In a capitalist free market, the goal of business is to sell a product to satisfy


demand. The company’s objective is to maximize profit, without breaking the
laws of the land. This profit motive is generally accepted as a characteristic of
the free market and rarely raises ethical questions. However, there are industries
where social good may take precedent over profit. The pharmaceutical industry
presents one instance.
The pharmaceutical industry is a unique and significant component of the
international economy. It faces ethical issues distinct from other industries.
There are a few powerful players controlling the supply of arguably the most
critical products in an economy.
A pressing ethical issue for pharmaceutical companies is whether they ought to
be held to a higher standard than those in other industries due to their role in
serving the public good. How can earning a profit be a company’s single most
important concern if this goal prevents a consumer from purchasing a lifesaving
drug? The pharmaceutical companies have a moral duty to invest in treatment
research, beneficial for society, even if they lose money in the process.
Pharmaceutical companies can profit from patent laws intended to promote
social good but which instead create perverse incentives, or fail to adequately
incentivize. Even if patent protection secures exclusive rights to sell a product,
it still may not be profitable for a company to invest in certain drug
development.

Inevitable patent laws, the consequent lack of competition, and crucial public
interest in accessing these drugs are distinctive characteristics of the
pharmaceutical industry. As such, policies ought to encourage companies in this
industry to keep drug prices low and to develop new treatments for
humanitarian rather than pure profit motives.

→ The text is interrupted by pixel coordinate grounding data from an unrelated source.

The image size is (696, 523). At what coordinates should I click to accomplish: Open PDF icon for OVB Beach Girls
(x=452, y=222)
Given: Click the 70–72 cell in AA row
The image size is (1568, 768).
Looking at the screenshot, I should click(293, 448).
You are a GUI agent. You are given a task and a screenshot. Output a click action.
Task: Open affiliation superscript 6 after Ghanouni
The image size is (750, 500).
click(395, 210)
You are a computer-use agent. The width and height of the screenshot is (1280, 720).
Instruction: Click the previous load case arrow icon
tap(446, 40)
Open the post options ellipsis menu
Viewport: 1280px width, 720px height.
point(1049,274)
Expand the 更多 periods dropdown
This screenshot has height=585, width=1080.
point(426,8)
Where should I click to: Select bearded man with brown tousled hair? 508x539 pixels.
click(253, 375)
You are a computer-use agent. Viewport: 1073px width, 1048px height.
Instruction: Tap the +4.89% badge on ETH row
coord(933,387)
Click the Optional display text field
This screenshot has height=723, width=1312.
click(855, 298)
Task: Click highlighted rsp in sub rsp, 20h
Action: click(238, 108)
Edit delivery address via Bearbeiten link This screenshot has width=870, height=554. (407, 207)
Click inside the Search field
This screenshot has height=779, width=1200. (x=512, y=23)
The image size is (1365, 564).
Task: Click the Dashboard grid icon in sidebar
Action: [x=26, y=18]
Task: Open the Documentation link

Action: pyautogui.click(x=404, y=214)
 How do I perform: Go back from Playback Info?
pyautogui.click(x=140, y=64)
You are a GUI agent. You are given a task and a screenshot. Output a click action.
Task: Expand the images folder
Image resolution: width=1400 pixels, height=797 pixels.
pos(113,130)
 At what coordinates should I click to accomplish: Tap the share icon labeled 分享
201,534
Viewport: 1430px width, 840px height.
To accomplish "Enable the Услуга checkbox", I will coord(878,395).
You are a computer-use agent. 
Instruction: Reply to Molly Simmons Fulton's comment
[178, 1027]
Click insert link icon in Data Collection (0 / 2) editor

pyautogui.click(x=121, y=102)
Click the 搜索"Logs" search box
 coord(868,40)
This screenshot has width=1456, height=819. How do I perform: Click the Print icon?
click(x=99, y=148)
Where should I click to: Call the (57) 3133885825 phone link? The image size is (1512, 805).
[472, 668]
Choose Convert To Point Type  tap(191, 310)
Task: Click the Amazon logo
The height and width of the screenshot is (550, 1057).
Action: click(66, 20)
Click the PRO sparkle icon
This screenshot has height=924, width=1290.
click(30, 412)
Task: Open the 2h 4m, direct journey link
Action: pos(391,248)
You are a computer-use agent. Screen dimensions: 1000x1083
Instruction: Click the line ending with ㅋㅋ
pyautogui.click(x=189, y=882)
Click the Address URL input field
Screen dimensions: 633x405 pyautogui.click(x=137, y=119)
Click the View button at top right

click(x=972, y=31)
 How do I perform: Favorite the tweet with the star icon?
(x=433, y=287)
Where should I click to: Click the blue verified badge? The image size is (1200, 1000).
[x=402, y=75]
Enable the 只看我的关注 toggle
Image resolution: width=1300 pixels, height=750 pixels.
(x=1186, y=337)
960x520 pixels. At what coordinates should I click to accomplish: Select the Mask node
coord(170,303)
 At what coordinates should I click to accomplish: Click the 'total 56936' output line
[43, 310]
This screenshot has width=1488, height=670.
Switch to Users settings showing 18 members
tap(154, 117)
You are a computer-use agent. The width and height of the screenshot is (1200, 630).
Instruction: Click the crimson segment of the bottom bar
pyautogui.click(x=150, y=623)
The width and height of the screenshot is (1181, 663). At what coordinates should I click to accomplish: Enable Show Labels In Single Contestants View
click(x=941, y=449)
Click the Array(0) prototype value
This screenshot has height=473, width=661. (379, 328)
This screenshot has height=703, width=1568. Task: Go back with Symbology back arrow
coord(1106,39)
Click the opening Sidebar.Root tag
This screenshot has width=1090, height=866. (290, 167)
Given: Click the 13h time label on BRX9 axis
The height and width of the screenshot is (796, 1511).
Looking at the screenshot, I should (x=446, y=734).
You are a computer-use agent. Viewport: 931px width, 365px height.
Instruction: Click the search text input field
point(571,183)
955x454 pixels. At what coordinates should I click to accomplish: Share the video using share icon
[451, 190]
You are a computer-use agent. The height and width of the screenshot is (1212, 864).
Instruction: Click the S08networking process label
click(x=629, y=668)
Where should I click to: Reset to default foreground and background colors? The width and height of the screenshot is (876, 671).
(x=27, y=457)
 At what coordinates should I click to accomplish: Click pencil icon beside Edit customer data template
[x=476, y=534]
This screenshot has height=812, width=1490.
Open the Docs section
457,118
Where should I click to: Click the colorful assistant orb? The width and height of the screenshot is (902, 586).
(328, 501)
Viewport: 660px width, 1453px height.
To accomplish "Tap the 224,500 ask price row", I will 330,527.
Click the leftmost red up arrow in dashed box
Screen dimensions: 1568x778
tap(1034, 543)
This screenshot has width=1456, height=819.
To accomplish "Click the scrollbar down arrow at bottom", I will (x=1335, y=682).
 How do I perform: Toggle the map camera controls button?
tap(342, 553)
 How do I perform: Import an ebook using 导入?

With actual human lives on the line, pharmaceutical companies should be held
to a higher standard. Thus, pharmaceutical companies have a duty to serve the
public. This idea of moral duty is the foundational principle of deontological
ethics.

Characteristics of the Pharmaceutical Industry


In many industries, a consumer will simply not participate in the market if his
demand is lower than the market price. However in the case of vital medication,
demand is so inelastic the supplier could charge an exorbitant price and demand
would remain steady. Essentially, pharmaceutical suppliers can put a price on
human life – and that price can be high.
A controversial example of extreme price setting by Turing Pharmaceuticals
occurred in 2015. Turing acquired Daraprim, a drug used to treat life-
threatening parasitic infections called toxoplasmosis (NY Times). The infection
is most deadly for AIDS patients and some cancer patients. Almost immediately
after acquiring the drug, CEO Martin Shkreli raised the price per tablet from
$13.50 to $750. While the drastic increase caused public outcry, the operation
was legal and could potentially earn Turing millions in profits (NY Times).
Although insurers have the option to continue to pay for the drug, they will
likely turn to a cheaper, less effective treatment after this price hike.

Patent laws and monopolistic pricing


Many industry features intended to promote development and distribution of
drugs lead to perverse incentives for suppliers. Operating costs for
pharmaceutical companies are extremely high especially: funding research and
development, fighting legal battles, and distributing through insurers. However,
the creation of new treatments for diseases is a public good, so governments
tend to incentivize research through patent laws and subsidies. After investing
in developing a new drug, a company has the exclusive right to sell and profit
from the product. While these laws aim to promote medical progress, they
create a monopoly over potentially lifesaving drugs, allowing suppliers to
charge monopolistic (high) prices.
Although patent laws are necessary to incentivize the development of new
drugs, they support monopolies and prevent competition in the industry. A
monopoly over products allows a company to fix prices, helped by inelastic
demand, earning the company substantial profits. By definition, monopolistic
markets do not offer free access to competitors. Competition causes the price of
goods to reach equilibrium, limiting the opportunity to profit. In a monopolistic
industry, new firms cannot freely enter and exit the market, so there is always a
potential for existing firms to profit enormously.
The lure of high profits motivates companies to continuously develop new
drugs, but also creates an incentive to unscrupulously mark up prices. It is more
expensive and challenging than ever to create new drugs approved for the
market, making it unprofitable to invest time, money, and personnel on research
and development. One of the top four pharmaceutical companies, Pfizer, earned
$22 billion in profits while spending only $6.6 billion on research and
development (thinkprogress.org).

The pharmaceutical company Valeant recognized this dilemma, and began


slashing research in favour of acquiring smaller companies to make a profit.
This practice allows companies to take advantage of patent laws and the
monopolistic profit characteristics of the industry while avoiding the burden of
investing in treatment research, a public good.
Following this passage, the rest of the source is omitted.